>> Start PROVIDED RECORDS

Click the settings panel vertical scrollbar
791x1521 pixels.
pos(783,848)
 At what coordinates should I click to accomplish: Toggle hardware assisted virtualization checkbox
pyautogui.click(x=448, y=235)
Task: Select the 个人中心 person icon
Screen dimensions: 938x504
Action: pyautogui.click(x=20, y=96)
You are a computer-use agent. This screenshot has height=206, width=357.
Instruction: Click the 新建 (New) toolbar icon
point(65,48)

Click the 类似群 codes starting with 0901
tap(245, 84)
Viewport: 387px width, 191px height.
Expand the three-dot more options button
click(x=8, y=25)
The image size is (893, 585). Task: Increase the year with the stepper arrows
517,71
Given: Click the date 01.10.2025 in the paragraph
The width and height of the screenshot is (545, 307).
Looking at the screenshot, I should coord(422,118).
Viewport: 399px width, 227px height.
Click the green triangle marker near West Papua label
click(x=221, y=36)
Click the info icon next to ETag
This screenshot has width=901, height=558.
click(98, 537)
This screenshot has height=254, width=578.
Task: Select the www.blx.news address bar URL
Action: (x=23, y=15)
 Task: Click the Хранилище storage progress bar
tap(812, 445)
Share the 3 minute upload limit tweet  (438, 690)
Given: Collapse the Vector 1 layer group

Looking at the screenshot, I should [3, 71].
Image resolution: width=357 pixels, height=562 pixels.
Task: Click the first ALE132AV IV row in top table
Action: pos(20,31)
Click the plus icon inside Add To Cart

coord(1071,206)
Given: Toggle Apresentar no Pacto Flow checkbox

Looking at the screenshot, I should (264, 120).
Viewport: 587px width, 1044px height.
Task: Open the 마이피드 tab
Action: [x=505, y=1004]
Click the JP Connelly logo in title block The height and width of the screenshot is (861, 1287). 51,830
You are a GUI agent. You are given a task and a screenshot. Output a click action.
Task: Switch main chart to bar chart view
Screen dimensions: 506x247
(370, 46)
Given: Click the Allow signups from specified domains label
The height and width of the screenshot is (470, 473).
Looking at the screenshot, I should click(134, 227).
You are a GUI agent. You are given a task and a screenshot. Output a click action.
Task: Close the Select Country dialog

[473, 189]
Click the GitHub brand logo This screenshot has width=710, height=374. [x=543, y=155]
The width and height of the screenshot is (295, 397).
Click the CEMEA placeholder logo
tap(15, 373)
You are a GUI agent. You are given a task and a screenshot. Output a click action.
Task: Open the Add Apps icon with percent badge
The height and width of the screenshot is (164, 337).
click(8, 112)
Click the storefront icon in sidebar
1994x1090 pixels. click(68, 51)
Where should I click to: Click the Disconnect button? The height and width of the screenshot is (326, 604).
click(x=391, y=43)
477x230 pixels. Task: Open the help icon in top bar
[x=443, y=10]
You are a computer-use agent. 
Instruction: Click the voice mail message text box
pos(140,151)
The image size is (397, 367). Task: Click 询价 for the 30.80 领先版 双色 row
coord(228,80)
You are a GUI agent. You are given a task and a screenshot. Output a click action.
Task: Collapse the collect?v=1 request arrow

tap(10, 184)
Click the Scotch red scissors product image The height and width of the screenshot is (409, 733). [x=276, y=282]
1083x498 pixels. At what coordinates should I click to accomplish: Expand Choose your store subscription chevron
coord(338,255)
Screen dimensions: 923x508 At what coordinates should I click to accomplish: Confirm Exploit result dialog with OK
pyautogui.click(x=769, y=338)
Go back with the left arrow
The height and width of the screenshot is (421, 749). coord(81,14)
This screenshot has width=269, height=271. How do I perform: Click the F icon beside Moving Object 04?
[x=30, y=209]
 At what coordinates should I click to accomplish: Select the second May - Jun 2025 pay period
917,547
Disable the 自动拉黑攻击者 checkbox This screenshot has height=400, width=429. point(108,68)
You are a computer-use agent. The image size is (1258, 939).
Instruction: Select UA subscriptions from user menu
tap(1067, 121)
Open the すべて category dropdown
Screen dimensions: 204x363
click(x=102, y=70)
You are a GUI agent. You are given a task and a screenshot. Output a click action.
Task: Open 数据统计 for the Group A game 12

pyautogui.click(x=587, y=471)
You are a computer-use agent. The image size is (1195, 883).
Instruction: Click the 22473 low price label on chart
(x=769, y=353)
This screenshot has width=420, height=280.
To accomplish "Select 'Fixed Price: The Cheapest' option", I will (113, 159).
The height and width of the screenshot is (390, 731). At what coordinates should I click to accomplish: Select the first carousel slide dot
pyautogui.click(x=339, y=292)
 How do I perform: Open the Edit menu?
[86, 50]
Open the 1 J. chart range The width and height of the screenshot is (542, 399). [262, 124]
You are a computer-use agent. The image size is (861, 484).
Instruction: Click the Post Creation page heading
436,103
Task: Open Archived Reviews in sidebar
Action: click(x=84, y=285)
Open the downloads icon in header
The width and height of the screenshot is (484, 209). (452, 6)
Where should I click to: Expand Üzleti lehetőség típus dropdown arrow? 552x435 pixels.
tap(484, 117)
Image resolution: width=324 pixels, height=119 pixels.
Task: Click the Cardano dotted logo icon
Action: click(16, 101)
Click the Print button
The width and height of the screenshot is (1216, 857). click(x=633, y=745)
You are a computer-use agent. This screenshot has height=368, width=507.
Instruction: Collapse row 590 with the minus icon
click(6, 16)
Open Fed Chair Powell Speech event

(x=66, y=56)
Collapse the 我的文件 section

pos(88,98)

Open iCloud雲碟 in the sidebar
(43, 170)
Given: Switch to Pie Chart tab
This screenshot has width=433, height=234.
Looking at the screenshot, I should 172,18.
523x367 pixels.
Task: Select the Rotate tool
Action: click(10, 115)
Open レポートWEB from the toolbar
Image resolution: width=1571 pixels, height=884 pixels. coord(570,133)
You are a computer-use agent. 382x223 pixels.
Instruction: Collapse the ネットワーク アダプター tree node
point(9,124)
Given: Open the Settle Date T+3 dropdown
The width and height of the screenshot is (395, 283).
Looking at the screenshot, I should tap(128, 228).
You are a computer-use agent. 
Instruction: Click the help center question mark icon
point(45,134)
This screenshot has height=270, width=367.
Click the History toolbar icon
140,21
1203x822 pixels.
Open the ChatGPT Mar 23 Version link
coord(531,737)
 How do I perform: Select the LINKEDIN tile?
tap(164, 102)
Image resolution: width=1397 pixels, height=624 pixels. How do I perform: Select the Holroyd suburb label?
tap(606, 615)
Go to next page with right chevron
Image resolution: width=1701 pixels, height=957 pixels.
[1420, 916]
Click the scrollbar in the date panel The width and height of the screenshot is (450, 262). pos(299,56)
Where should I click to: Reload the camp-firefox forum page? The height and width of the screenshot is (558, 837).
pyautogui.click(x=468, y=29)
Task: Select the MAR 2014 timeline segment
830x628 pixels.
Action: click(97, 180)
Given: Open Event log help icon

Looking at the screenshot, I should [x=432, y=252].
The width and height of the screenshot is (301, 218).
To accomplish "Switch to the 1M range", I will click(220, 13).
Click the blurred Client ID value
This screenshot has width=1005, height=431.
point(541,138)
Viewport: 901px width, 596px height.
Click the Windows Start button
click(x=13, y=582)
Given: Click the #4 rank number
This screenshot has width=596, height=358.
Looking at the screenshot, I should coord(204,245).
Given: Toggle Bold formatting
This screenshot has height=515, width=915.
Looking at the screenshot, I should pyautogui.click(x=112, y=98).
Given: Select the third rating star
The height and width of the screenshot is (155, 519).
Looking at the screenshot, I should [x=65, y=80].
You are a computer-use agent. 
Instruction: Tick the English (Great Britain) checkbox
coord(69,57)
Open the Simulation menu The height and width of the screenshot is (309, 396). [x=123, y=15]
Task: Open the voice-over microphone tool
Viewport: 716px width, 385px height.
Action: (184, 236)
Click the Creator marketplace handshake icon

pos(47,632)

>> End PROVIDED RECORDS

WHAT YOU NEED TO DO
Repeat the records from the line with "Image resolution: width=1397" up to and including the line with "pyautogui.click(x=468, y=29)".

EXPECTED OUTPUT
Image resolution: width=1397 pixels, height=624 pixels. How do I perform: Select the Holroyd suburb label?
tap(606, 615)
Go to next page with right chevron
Image resolution: width=1701 pixels, height=957 pixels.
[1420, 916]
Click the scrollbar in the date panel The width and height of the screenshot is (450, 262). pos(299,56)
Where should I click to: Reload the camp-firefox forum page? The height and width of the screenshot is (558, 837).
pyautogui.click(x=468, y=29)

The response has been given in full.